Post 57 / The Next Language
September 7, 2021
The Gospel Arrives in Zapoteco: Elotepec
It’s pretty unusual that a language goes from discovery to the audio Gospel being distributed in one month, but that is what happened for the Elotepec speakers of San Juan this August.
If you are following these blogs you know that early in August we did the pescadore routine. We were invited back to record with potential volunteers. I went with trainee Joel to record this Zapotec dialect and in the process discovered we would not be able to depend on social media for thorough distribution. We didn’t see any cell phones – not that uncommon in the subsistence economy of rural Mexico. We were able to purchase small speakers with SD card drives for about $3 each here in the city and uploaded the finished Elotepec language program plus a simple Spanish New Testament and Spanish Words of Life. The mission had recently been given 1700 SD cards of 1 gigabyte each. We had 300 of those sent down from Tucson and were ready for a distribution trip.
Marcos and I pulled into the village of San Juan de Elotepec in the public shuttle service after 5 or 6 hours of rattling over mountain roads. Unknown to us a group at the diner we had frequented for meals and wifi service was in the process of wondering if we would ever come back. One of the elder Elotepec, Demetria, was asking because she spoke the language and was really sorry she hadn’t found us when we were recording. Right then the shuttle van pulled in front of the diner and we stepped out. Everyone was amazed and they were very grateful to receive one of the speakers for the diner owner’s mother who had originally recorded the word list for us.
We were in a hurry to get to the church service in the next village of Llano Monte- about a one-hour hike over the mountain to the next valley. We were heading out and Demetria implored us to come back to her house later. She showed us where it was and we promised to find her in when we got back in the afternoon. I really think she figured she would never see us again.

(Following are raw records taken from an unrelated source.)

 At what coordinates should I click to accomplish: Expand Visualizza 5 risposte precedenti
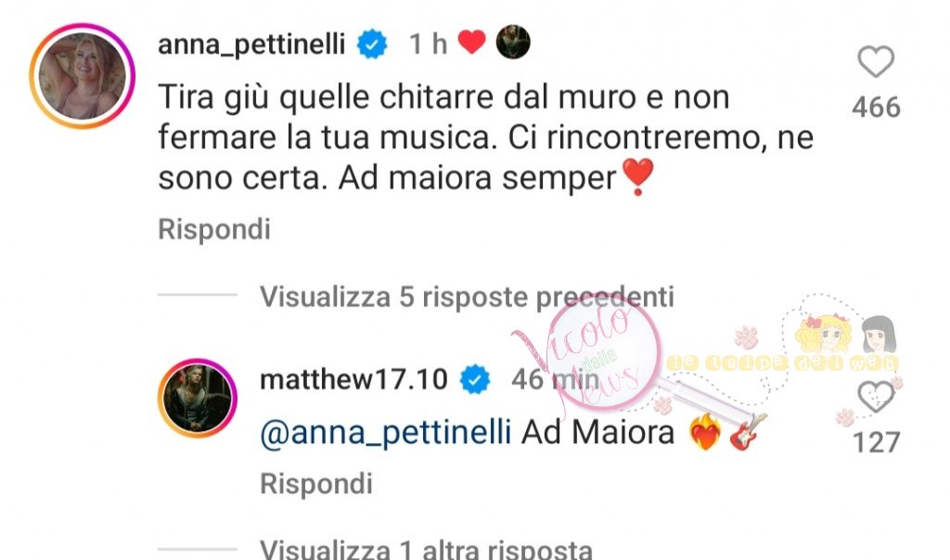coord(467,297)
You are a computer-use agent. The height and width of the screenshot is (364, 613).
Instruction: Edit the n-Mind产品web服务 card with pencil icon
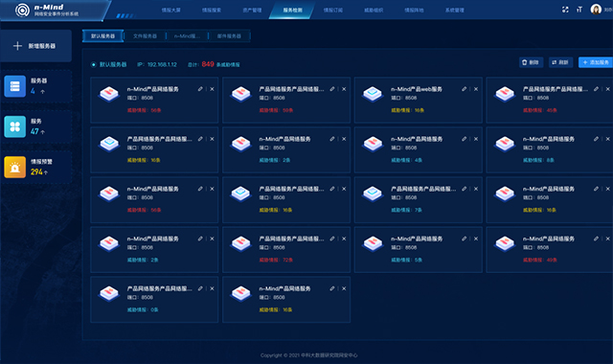tap(464, 89)
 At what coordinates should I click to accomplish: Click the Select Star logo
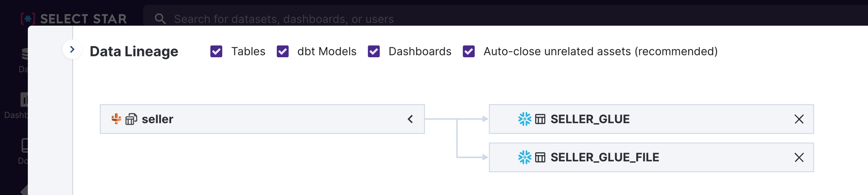(74, 19)
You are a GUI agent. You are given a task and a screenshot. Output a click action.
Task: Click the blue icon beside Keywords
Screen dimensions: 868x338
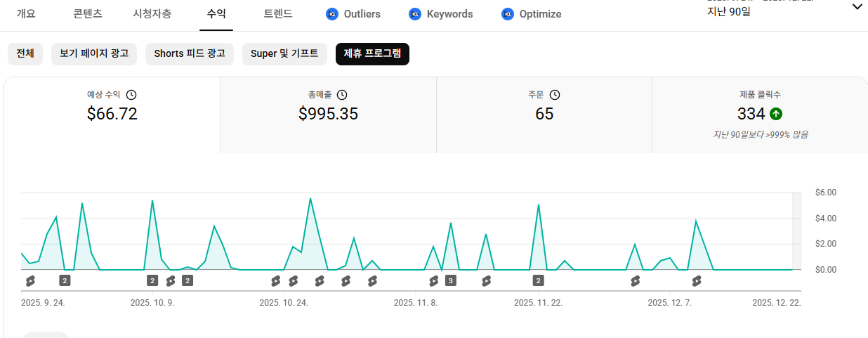point(415,14)
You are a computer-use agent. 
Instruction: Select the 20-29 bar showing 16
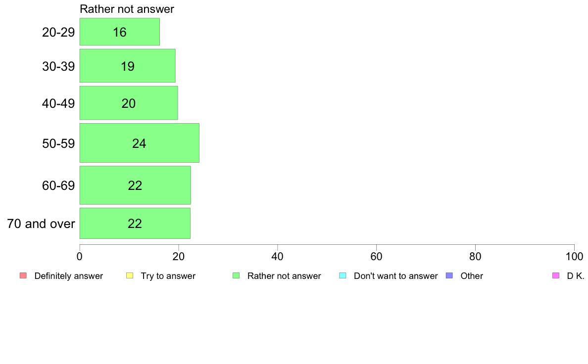(x=119, y=32)
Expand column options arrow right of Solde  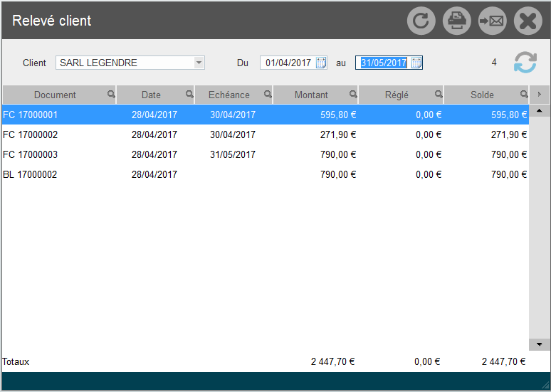tap(540, 94)
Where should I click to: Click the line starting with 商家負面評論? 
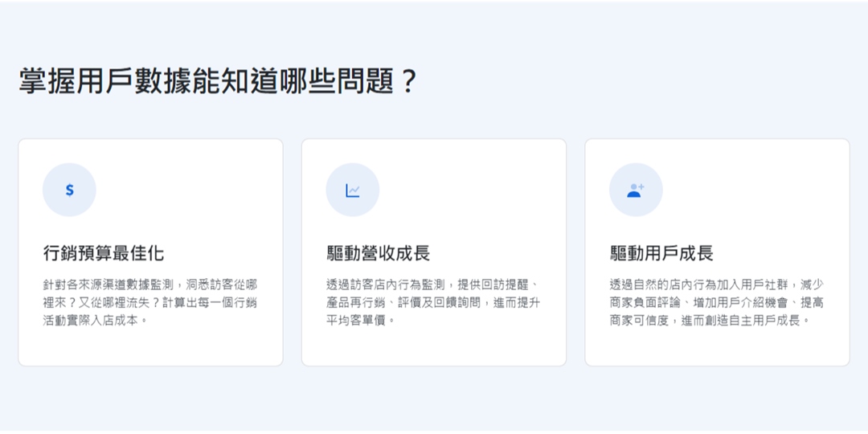(x=717, y=302)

We enjoyed a meaty service with the believers in Elotepec over the promise of God in Exodus 32 to never leave His people. We were warmly received and following the service broke out the players and played back the new content in the language along with the Spanish content. They were happy to receive the players as missionary tools in their own village and agreed to take them to two more villages where the language is still spoken. They quickly gave us a meal of tamales and waved us off as we attempted (unsuccessfully) to beat a rain storm that was moving in — a fringe benefit from a cyclone on Mexico’s Baja coast plus Hurricane Ina pounding the Gulf Coast of USA.
Afterwards we found Demetria’s house and were welcomed in to enjoy elote — boiled corn in the husk. We played the Elotepec for her and she told us why she was so anxious that we visit. She went into another room and came out with her very elderly mother, blind and very stooped. She only spoke Elotepec – one of the few monolinguals in the language. She grasped the little speaker and was obviously amazed to hear it speaking in her only language. Her daughter translated for us. She told the whole story of the lost sheep and Jesus’ invitation for us to come to Him.
This moment reminded me of two times in this project when we nearly gave up. Once was during our very first entry into this area, when our van got stranded in the air on a corner that was way too sharp and on a very steep road. We realized it was going to take an extra day to get to San Juan de Elotepec and that we had no gear for over-nighting. The second brush with giving up was when some questioned if this whoe project was necessary because so few were monolingual and their language that was listed as moribund.
We know now that for years to come there will be hundreds of Elotepec that understand the language but don’t speak it well enough to translate. They will be grateful to hear their mother tongue and this whole project may very well bring some into the fold. Praise God He kept us — more than once – from giving up.